Manchmal reicht eine kleine Geste, um jemandem den Tag zu retten.
Als Lilli an einem regnerischen Morgen im Bus zur Schule fährt, merkt sie, dass eine ältere Dame keinen Sitzplatz findet.
Was dann passiert, zeigt, wie viel Herz in einem kleinen Kind stecken kann – und dass gutes Benehmen ansteckend ist.
Eine liebevolle Geschichte über Rücksicht, Mut und ein bisschen Apfelbonbon-Zauber.
Viel Spaß mit dieser Gute-Nacht-Geschichte.
...
Es war ein regnerischer Morgen, und Lilli stand mit ihrem großen bunten Regenschirm an der Haltestelle.
Sie war sieben Jahre alt und fuhr jeden Morgen mit dem Bus zur Schule.

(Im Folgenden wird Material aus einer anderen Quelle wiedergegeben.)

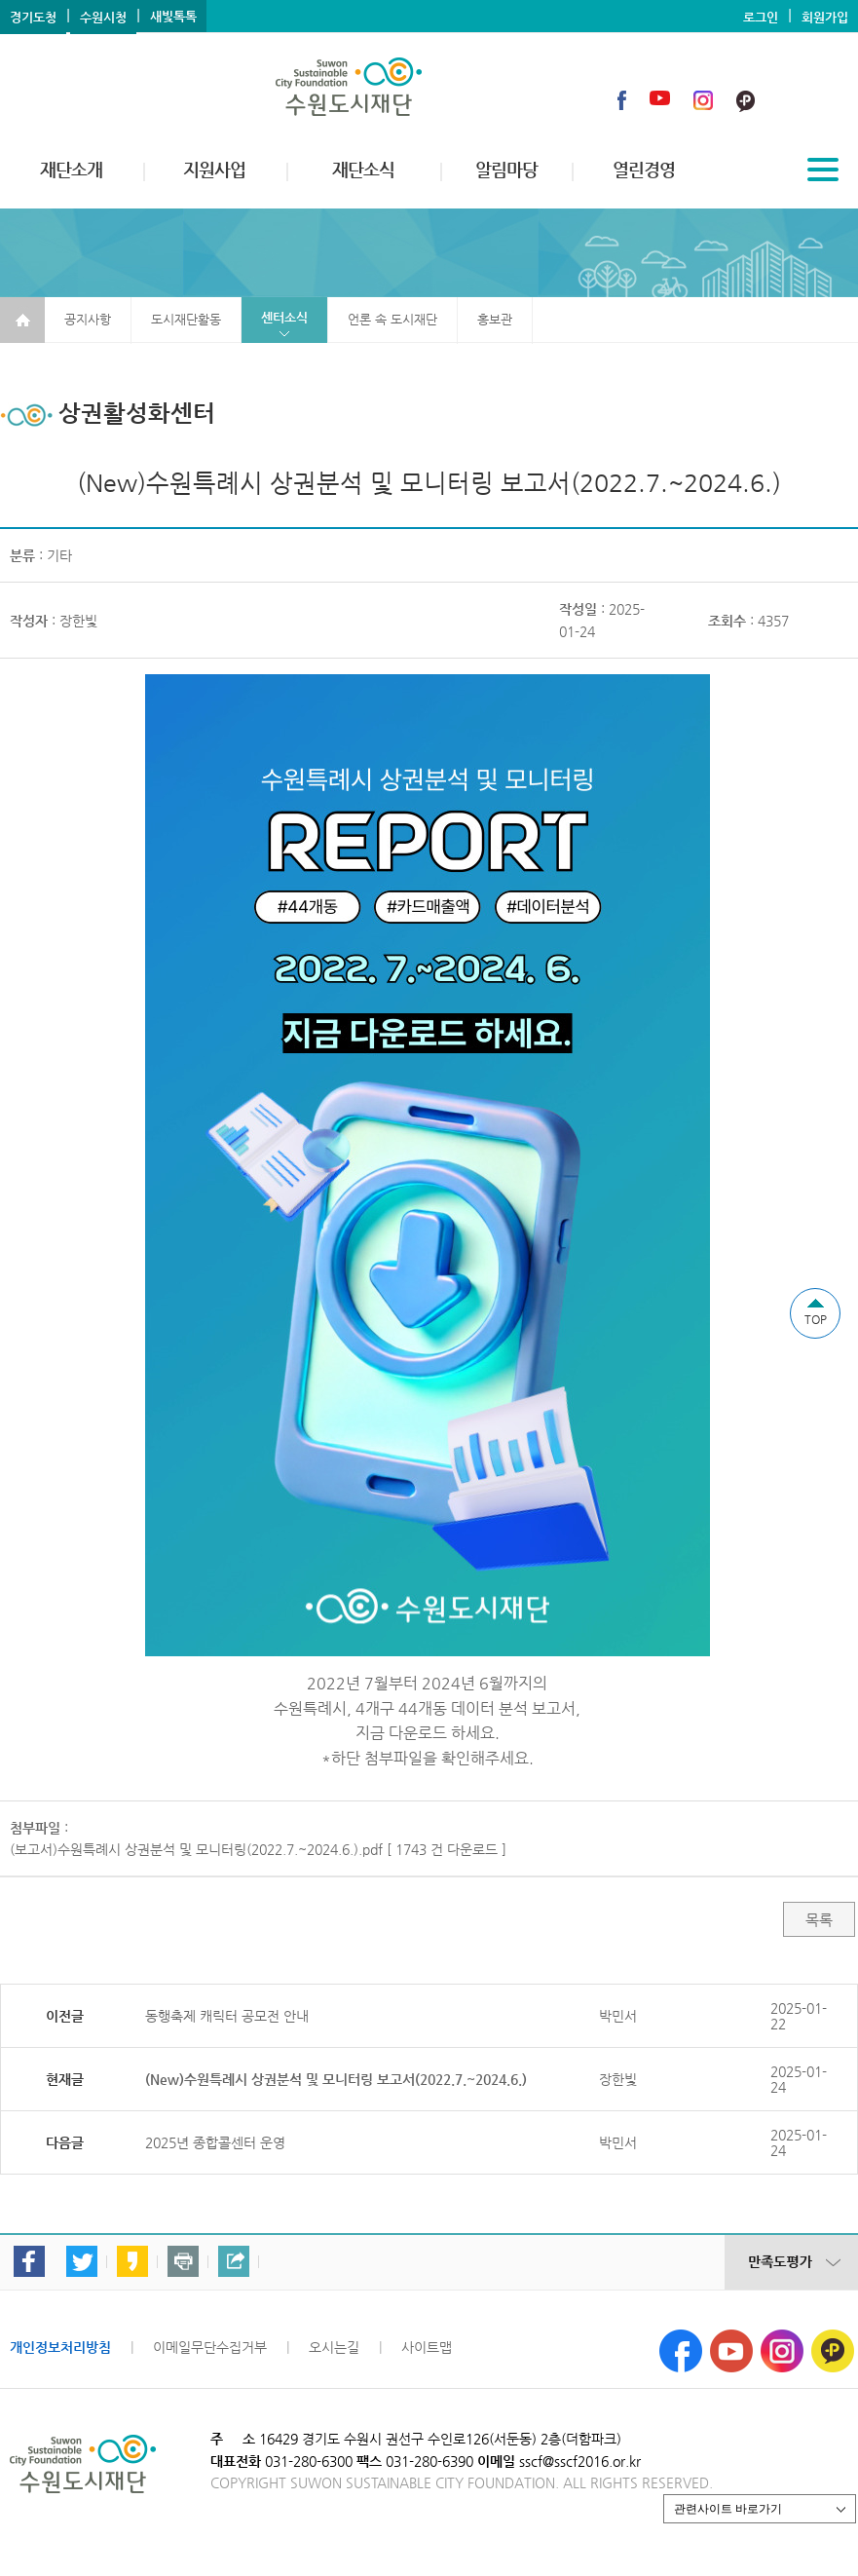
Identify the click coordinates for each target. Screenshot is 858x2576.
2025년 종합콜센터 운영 (215, 2142)
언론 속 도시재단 (392, 319)
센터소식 (284, 317)
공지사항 (87, 319)
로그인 (760, 17)
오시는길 (334, 2347)
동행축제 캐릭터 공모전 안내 (227, 2016)
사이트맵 (426, 2347)
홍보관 (494, 319)
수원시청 (103, 17)
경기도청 (33, 17)
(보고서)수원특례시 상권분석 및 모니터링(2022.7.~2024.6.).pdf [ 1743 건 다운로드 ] (258, 1849)
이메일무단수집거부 (210, 2347)
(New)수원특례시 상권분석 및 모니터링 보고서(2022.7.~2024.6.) (336, 2079)
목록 (819, 1920)
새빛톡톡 (173, 16)
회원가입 (825, 17)
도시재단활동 (186, 319)
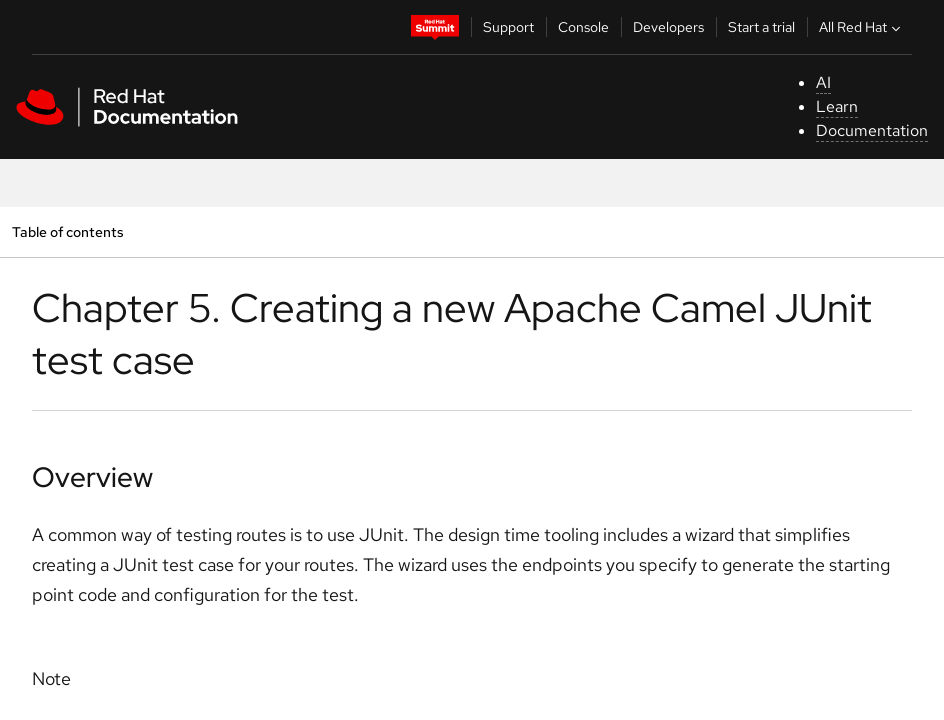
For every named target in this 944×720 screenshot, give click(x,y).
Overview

Heute hatte sie besonders gute Laune, denn ihre beste Freundin Mira wollte neben ihr sitzen.
Als der gelbe Stadtbus mit einem Zischen hielt, stiegen Lilli und Mira ein und suchten sich schnell zwei Plätze direkt hinter dem Fahrer.
Sie kicherten und schauten aus dem Fenster, während der Regen an die Scheiben klopfte.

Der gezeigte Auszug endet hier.